As has been reported elsewhere, Bernard J. Ebbers, founder and former CEO of the company, denied complicity in the scandal while invoking his Fifth Amendment rights in refusing to testify.
“I do not believe I have anything to hide in these or any other proceedings," he said. "No one will conclude that I engaged in any criminal conduct or fraud." Even when asked to verify his previous statement, he cited the Fifth Amendment in refusing to answer.

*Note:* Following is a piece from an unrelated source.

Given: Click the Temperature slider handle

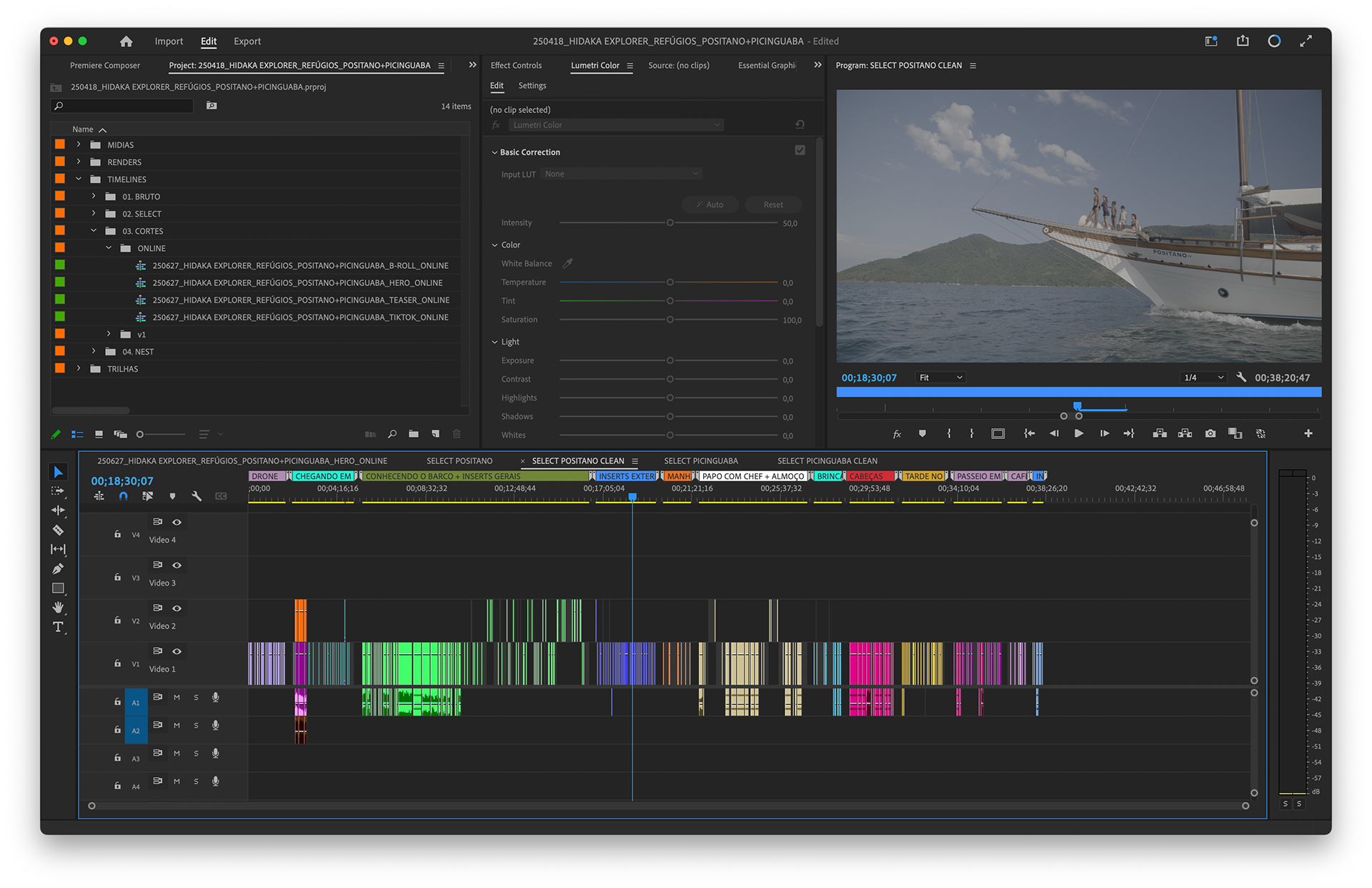Looking at the screenshot, I should click(670, 282).
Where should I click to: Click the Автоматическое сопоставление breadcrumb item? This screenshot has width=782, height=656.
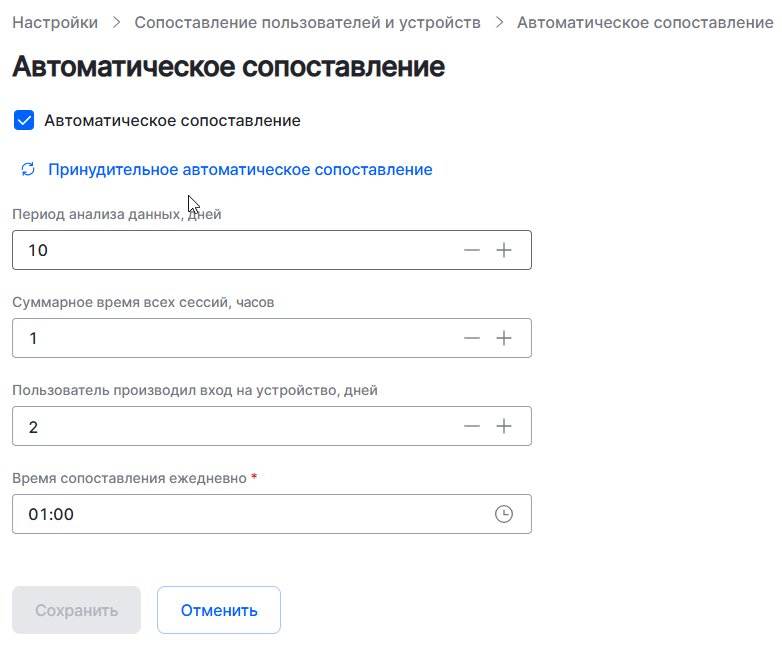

His reluctance to answer questions after declaring his innocence enraged some committee members, who called for Ebbers to be held in contempt of the committee.
“By giving a statement, he waived his right under the Fifth Amendment,” said Rep. Max A. Standlin (D-TX) in an interview after the hearing. “You can’t selectively plead the Fifth Amendment. I think it’s a slap in the face to this committee and the Constitution to show up, say you haven’t done anything wrong, and then refuse to answer questions.”
Committee Chairman Michael G. Oxley (R-OH), ruled that the committee should review the legality of Standlin’s claim and recall Ebbers at a later date if necessary to answer questions.
Former WorldCom chief financial officer Scott D. Sullivan, who was fired on June 25th, the day the scandal was made public, nervously invoked his Fifth Amendment right without making any public statements.